Pacific Lumber is working with the USFWS and other government agencies on
the Murrelet HCP. It is uncertain when the Murrelet HCP review process
will be completed or what the outcome will be of the review process or its
effect upon Pacific Lumber's liquidity, consolidated financial position or
results of operations.
There also continue to be other regulatory actions and lawsuits
seeking to have various other species listed as threatened or endangered
under the ESA and/or the CESA and to designate critical habitat for such
species. It is uncertain what effect any such other listings and/or
designations of critical habitat would have on liquidity, Pacific Lumber's
consolidated financial position or results of operations.

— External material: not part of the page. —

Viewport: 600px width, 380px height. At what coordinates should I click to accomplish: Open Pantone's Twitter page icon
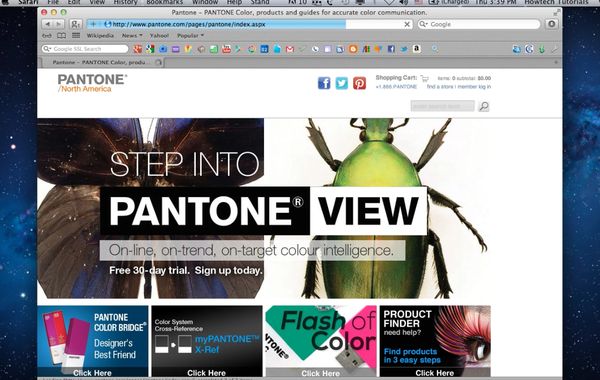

Various groups and individuals have filed objections with the CDF
and the BOF regarding the CDF's and the BOF's actions and rulings with
respect to certain of Pacific Lumber's THPs, and Pacific Lumber expects
that such groups and individuals will continue to file objections to
certain of Pacific Lumber's THPs. In addition, lawsuits are pending which
seek to prevent Pacific Lumber from implementing certain of its approved
THPs and other harvesting operations. These challenges have severely
restricted Pacific Lumber's ability to harvest virgin old growth timber on
its property (and to a lesser extent, its residual old growth timber). To
date, challenges with respect to Pacific Lumber's THPs relating to young
growth and residual old growth timber have been limited; however, no
assurance can be given as to the extent of such challenges in the future.
Pacific Lumber believes that environmentally focused challenges to its THPs
are likely to occur in the future, particularly with respect to virgin and
residual old growth timber. Although such challenges have delayed or
prevented Pacific Lumber from conducting a portion of its operations, to
date such challenges have not had a material adverse effect on the
Company's liquidity, consolidated financial position or results of
operations. It is, however, impossible to predict the future nature or
degree of such challenges or their ultimate impact on the liquidity,
consolidated results of operations or financial position of the Company.
See also Item 3. "Legal Proceedings--Timber Harvesting Litigation" for a
description of the pending Marbled Murrelet action.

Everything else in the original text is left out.